The colonies introduced map-making as an empirical tool to inscribe resources to organise the land, thus, obscuring the people’s sense of belongingness to their territories. Mamoon presents cartography as a counter-response by advancing active signifiers of a lost and unrecognised land, and liberating our imaginations beyond the visible and invisible borderlines.
The embedded effects of colonialism are strongly linked to our current realities, and they raise some important questions: Where do we go from here? What is erased over time and what is revealed? How would we develop transversal dialogues with both decolonial and ecological perspectives? Mamoon’s sharp choice of locally-sourced materials and traditional methodologies addresses the necessary entanglement of contemporary nature and culture; the environment and us; the question of sustainability, epistemic, symbolic and physical dependency between nonhumans and humans; and finally, to the call for environmental and social justice.

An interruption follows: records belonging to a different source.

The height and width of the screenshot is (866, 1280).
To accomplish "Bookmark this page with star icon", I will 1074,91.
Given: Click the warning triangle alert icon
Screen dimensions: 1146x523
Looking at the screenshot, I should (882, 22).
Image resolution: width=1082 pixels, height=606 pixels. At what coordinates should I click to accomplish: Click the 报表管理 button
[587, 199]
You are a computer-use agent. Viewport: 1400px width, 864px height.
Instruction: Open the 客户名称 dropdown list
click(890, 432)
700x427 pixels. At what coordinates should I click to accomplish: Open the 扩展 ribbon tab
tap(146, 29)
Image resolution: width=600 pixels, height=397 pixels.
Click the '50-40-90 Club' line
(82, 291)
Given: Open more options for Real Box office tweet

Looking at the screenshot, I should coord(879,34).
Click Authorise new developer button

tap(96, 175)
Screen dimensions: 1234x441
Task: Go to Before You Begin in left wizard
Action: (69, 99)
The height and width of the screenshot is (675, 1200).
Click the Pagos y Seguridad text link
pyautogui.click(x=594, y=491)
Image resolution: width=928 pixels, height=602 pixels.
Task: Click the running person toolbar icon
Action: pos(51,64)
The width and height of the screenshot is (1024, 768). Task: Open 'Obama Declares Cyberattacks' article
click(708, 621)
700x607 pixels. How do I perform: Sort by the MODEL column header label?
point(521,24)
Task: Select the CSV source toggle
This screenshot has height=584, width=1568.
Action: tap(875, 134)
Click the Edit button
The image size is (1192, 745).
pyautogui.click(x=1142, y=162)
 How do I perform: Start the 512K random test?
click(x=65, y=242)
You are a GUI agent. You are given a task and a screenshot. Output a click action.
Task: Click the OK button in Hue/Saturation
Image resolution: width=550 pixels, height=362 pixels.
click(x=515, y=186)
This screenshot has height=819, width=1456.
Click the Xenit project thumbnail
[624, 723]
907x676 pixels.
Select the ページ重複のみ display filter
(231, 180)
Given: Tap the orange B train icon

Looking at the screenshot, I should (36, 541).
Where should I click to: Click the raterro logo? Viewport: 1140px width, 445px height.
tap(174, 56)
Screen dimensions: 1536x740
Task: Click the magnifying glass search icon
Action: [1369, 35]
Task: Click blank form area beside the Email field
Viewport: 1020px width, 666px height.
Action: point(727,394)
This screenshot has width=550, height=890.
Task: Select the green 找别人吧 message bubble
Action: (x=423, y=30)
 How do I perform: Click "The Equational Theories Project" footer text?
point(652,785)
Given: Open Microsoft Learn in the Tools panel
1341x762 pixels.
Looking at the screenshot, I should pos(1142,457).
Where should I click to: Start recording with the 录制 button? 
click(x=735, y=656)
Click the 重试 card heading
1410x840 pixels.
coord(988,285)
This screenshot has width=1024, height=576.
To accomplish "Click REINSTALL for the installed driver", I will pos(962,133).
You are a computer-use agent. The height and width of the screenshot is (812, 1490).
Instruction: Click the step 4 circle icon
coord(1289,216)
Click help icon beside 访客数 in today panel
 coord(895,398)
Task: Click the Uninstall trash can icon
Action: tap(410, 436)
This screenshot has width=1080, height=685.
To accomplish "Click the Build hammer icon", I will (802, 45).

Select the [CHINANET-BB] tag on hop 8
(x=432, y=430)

Curatorial advisor, Bengal Arts Programme
Rereading re-constructing the past
Elements of the colonial past continues to pervasively dominate our ways of living, learning and daily practices. The burden of this inheritance controls our mind, thought patterns and dissociates us from the history of our being and our distinct ecology; which at the same time governs our creative process, art-diction and subject these to extraneous standards. Realisation of this absurdity inspired me to choose the colonial condition as my locus of enquiry. In effect, this is but a way to explore my own situatedness. While following a trajectory of thought, constituent properties-process become a pivotal part of structuring a language—the ongoing effort to understand all these vectors resulted not only in the artworks but also the process leading to them.
– Dhali Al Mamoon
Dhali Al Mamoon was born in Chandpur, Bangladesh in 1958. Through drawing, painting, kinetic sculpture and installation, he delves into a critical enquiry of epistemology, history and self-identity. He considers art to be an essential knowledge-system, which is pivotal in rendering the structures of thought, perception and the innumerable layers of experience visually intelligible. Mamoon makes use of materials related to his subject-matter, tradition and local narratives.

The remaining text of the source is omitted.